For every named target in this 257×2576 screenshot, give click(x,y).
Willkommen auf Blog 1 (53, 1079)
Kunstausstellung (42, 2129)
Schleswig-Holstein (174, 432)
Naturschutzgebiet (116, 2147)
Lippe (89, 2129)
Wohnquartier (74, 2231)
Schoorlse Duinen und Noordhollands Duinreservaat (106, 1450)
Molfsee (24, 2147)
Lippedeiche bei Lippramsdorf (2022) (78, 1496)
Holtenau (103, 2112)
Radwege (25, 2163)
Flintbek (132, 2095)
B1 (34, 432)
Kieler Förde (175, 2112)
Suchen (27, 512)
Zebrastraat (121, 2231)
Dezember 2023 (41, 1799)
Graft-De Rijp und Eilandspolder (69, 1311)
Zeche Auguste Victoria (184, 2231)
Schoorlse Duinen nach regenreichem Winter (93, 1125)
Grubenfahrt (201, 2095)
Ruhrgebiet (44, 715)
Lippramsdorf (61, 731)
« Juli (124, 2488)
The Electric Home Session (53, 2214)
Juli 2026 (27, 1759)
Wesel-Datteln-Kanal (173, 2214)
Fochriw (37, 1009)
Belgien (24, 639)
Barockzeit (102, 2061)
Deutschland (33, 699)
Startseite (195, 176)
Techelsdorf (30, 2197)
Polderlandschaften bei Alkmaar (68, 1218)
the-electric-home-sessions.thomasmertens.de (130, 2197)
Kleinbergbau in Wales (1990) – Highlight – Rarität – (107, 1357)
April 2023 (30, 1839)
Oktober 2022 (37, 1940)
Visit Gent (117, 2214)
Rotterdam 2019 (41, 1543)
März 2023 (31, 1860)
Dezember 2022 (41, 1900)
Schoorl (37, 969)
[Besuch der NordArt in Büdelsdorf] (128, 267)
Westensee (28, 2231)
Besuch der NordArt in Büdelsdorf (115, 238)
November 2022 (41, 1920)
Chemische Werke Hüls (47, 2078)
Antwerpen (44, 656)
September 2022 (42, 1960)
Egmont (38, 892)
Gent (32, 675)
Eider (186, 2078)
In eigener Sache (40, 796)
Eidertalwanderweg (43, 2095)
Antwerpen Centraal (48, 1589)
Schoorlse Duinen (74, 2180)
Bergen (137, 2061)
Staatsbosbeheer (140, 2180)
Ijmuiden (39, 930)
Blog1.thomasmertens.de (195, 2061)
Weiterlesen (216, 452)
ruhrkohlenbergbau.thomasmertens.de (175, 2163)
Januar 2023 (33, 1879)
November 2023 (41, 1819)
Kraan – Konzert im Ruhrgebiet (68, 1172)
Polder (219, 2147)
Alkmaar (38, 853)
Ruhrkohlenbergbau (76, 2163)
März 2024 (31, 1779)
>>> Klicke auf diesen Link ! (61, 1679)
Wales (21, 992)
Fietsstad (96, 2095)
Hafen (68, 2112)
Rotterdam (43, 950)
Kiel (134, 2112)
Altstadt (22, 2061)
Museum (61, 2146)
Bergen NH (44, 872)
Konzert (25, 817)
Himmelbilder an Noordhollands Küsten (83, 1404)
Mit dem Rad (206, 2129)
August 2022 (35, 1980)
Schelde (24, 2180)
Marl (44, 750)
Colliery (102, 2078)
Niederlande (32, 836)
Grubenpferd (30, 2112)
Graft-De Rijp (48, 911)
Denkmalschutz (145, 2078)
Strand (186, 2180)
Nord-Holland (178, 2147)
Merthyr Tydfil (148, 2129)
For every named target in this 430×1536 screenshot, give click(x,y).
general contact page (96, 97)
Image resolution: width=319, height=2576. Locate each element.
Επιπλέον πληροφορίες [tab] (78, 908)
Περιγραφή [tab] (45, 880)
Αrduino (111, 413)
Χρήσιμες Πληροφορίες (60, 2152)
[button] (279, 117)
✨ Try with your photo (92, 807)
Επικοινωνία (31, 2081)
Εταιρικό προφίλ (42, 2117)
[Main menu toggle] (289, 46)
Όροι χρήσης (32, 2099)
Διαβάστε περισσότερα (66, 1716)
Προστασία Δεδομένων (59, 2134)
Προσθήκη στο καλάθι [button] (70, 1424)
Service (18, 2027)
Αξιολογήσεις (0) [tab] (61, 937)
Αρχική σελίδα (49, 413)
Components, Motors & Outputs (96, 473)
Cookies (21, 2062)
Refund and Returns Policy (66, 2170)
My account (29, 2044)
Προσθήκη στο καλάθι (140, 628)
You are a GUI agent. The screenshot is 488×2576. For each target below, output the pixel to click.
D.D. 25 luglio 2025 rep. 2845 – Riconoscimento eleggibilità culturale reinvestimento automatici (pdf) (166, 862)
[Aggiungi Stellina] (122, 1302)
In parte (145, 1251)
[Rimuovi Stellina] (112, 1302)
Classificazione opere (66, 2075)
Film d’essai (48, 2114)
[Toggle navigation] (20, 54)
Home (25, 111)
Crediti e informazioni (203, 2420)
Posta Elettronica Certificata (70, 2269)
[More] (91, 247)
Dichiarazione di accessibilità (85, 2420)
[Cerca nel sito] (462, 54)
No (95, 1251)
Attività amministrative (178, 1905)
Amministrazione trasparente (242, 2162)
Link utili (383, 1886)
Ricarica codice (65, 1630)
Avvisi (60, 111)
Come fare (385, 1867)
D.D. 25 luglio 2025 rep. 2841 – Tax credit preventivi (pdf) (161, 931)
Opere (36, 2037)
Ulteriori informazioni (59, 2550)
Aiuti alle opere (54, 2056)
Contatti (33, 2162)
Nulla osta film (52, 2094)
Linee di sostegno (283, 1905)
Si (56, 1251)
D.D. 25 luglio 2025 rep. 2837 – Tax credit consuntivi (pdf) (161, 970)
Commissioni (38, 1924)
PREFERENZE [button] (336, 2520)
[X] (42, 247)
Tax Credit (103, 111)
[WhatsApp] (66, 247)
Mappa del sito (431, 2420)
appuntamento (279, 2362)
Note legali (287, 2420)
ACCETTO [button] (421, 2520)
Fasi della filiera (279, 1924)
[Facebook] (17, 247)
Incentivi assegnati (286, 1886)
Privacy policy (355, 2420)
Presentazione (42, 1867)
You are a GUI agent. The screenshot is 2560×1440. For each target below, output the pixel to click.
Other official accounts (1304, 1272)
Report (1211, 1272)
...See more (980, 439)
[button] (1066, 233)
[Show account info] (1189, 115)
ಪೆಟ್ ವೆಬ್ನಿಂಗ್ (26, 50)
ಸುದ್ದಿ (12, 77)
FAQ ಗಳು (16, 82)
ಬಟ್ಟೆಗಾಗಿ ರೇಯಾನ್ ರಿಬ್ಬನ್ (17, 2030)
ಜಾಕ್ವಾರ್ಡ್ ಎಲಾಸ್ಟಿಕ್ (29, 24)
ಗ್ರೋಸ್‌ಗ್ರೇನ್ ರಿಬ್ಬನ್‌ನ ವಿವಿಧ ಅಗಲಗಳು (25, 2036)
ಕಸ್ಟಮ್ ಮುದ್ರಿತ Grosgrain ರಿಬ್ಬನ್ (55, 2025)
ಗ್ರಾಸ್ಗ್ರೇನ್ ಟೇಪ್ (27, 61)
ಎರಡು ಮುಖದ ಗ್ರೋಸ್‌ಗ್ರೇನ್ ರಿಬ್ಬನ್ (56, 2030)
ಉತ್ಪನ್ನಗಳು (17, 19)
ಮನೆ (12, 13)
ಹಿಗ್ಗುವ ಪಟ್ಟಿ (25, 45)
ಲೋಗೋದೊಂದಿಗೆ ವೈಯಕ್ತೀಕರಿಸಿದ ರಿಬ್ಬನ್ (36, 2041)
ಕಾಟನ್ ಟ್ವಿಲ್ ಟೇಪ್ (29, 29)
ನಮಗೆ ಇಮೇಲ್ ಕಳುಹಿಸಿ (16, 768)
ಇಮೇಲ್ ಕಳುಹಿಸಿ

> Prompt:
Please return only the lines above, starting at the line that has "Cookies (21, 2062)" and ending at the line that has "You are a GUI agent. The screenshot is 488×2576.", keeping both and leaving each one unchanged.

> Solution for this task:
Cookies (21, 2062)
Refund and Returns Policy (66, 2170)
My account (29, 2044)
Προσθήκη στο καλάθι (140, 628)
You are a GUI agent. The screenshot is 488×2576. For each target below, output the pixel to click.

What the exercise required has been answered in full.